## DOCUMENT SEGMENT

I was reading caret package and I saw that code;
createDataPartition(y, times = 1, p = 0.5, list = TRUE, groups = min(5,
length(y)))
I am wondering about "times" expression. So, if I use this code,
inTrain2 <- createDataPartition(y = MyData$Class ,times=3, p = .70,list = FALSE)
training2 <- MyData[ inTrain2,] # ≈ %67 (train)
testing2<- MydData[-inTrain2[2],] # ≈ %33 (test)
Could it be cause of overfitting problem? Or is that using for some kind of resampling method (unbiased)?
I would like to mention that, if I use This code;
inTrain2 <- createDataPartition(y = MyData$Class ,times=1, p = .70,list = FALSE)
training2<- MyData[ inTrain2,] #142 samples # ≈ %67 (train)
testing2<- MydData[-inTrain2,] #69 samples # ≈ %33 (test)

## STORED DATA
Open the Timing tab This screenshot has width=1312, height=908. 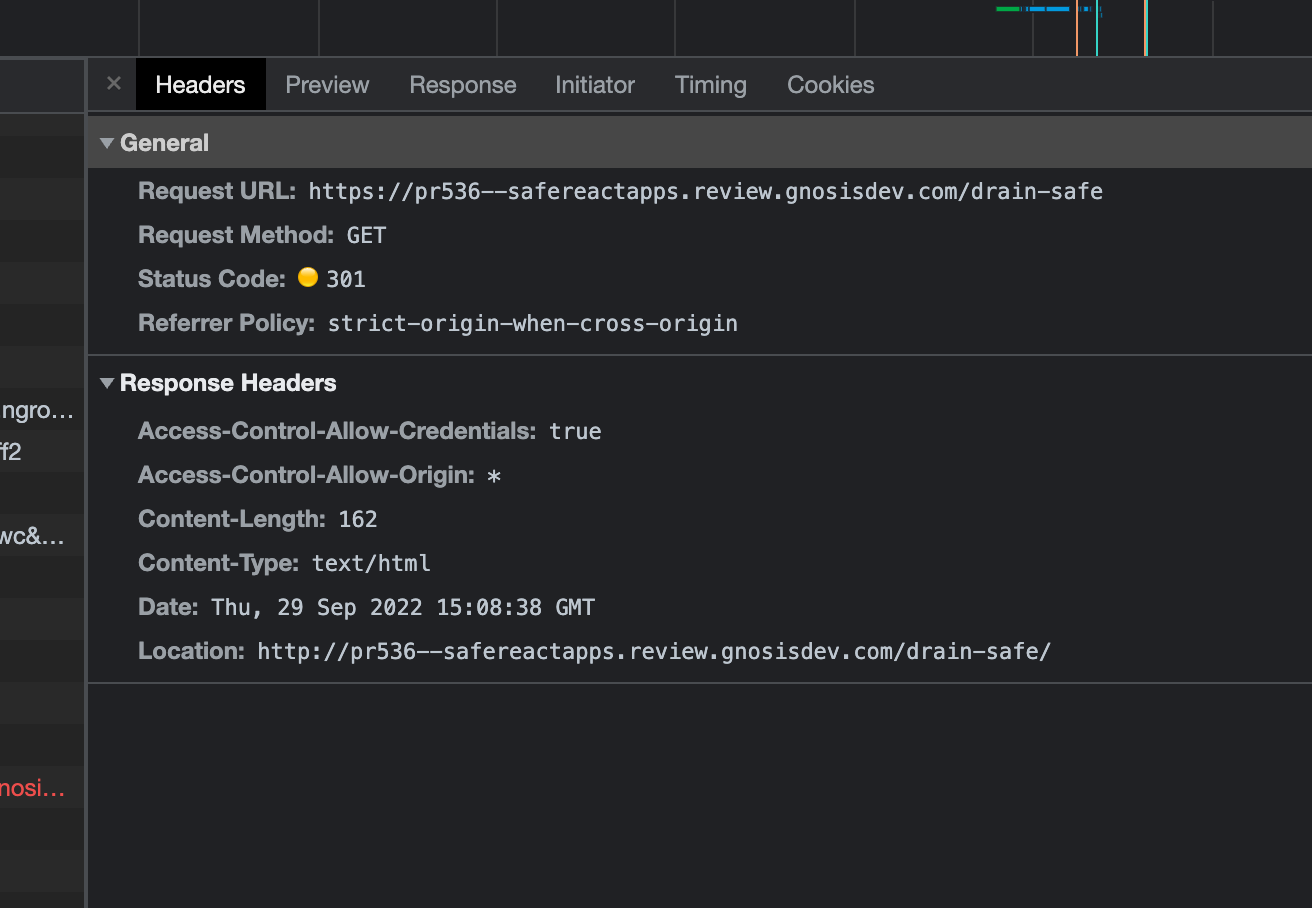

## TASK GOAL
In the forum post about caret's createDataPartition, how many samples end up in the training set when times is set to 1? The lines have no role in this.

## SOLUTION TO THE EXERCISE
142 samples.